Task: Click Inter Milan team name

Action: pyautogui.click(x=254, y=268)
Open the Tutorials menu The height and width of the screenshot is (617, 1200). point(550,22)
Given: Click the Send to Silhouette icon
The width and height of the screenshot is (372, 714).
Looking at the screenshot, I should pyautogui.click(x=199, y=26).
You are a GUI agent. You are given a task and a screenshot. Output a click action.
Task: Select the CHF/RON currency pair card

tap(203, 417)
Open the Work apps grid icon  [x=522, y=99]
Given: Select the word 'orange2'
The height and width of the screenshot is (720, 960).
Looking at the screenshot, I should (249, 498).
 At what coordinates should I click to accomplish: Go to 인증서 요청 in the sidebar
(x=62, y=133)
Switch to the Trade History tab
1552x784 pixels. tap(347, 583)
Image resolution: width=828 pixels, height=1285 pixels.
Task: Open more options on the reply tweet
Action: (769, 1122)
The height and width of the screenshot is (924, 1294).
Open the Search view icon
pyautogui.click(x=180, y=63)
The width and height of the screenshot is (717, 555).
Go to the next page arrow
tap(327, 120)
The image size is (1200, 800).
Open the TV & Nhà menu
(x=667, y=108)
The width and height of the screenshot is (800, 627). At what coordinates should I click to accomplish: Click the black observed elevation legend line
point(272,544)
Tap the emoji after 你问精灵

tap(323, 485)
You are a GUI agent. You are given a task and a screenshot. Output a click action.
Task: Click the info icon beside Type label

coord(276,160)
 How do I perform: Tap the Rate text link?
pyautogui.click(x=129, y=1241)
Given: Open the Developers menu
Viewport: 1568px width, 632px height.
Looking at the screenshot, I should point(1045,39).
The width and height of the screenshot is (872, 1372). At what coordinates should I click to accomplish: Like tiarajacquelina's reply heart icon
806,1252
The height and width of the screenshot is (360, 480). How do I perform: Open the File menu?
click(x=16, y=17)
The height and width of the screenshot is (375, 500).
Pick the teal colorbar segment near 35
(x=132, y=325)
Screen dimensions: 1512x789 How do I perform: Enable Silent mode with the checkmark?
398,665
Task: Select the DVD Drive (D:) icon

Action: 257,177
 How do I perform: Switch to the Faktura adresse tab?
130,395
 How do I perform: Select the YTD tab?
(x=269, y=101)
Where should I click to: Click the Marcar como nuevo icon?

.....

Begin at the first line of the material above. Transcribe each line exactly, ending with the line that contains "The width and height of the screenshot is (717, 555).".

Task: Click Inter Milan team name

Action: pyautogui.click(x=254, y=268)
Open the Tutorials menu The height and width of the screenshot is (617, 1200). point(550,22)
Given: Click the Send to Silhouette icon
The width and height of the screenshot is (372, 714).
Looking at the screenshot, I should pyautogui.click(x=199, y=26).
You are a GUI agent. You are given a task and a screenshot. Output a click action.
Task: Select the CHF/RON currency pair card

tap(203, 417)
Open the Work apps grid icon  [x=522, y=99]
Given: Select the word 'orange2'
The height and width of the screenshot is (720, 960).
Looking at the screenshot, I should (249, 498).
 At what coordinates should I click to accomplish: Go to 인증서 요청 in the sidebar
(x=62, y=133)
Switch to the Trade History tab
1552x784 pixels. tap(347, 583)
Image resolution: width=828 pixels, height=1285 pixels.
Task: Open more options on the reply tweet
Action: (769, 1122)
The height and width of the screenshot is (924, 1294).
Open the Search view icon
pyautogui.click(x=180, y=63)
The width and height of the screenshot is (717, 555).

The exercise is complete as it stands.